» WHAT IS BEING ASKED:
Quote every line of the data below word for word, leaving out the pictures.

—————

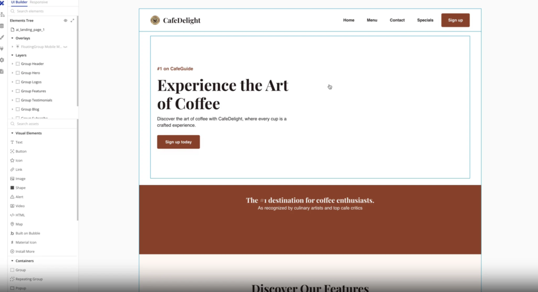The image size is (538, 292).
Task: Expand the Group Testimonials tree item
Action: (x=12, y=100)
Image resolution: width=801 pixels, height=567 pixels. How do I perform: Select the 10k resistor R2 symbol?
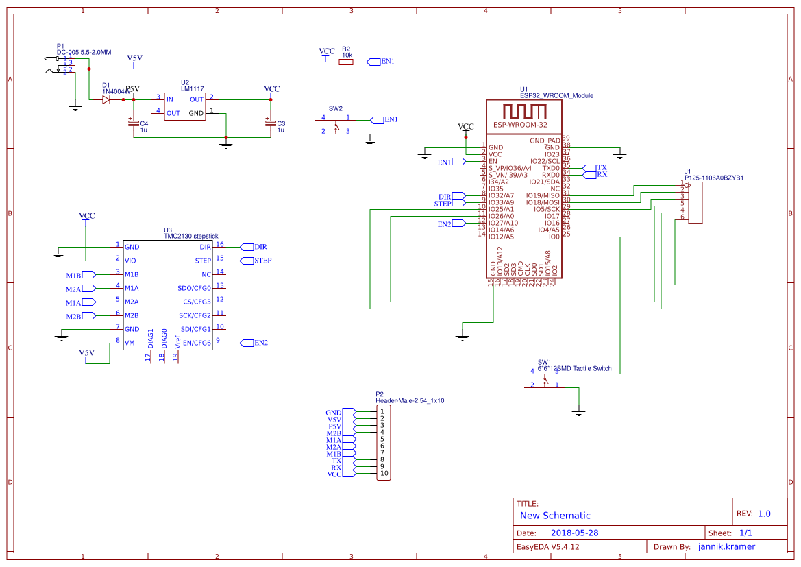345,60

—————

» THE SOLUTION:
The image size is (538, 292).
Task: Expand the Group Testimonials tree item
Action: (x=12, y=100)
Image resolution: width=801 pixels, height=567 pixels. How do I perform: Select the 10k resistor R2 symbol?
345,60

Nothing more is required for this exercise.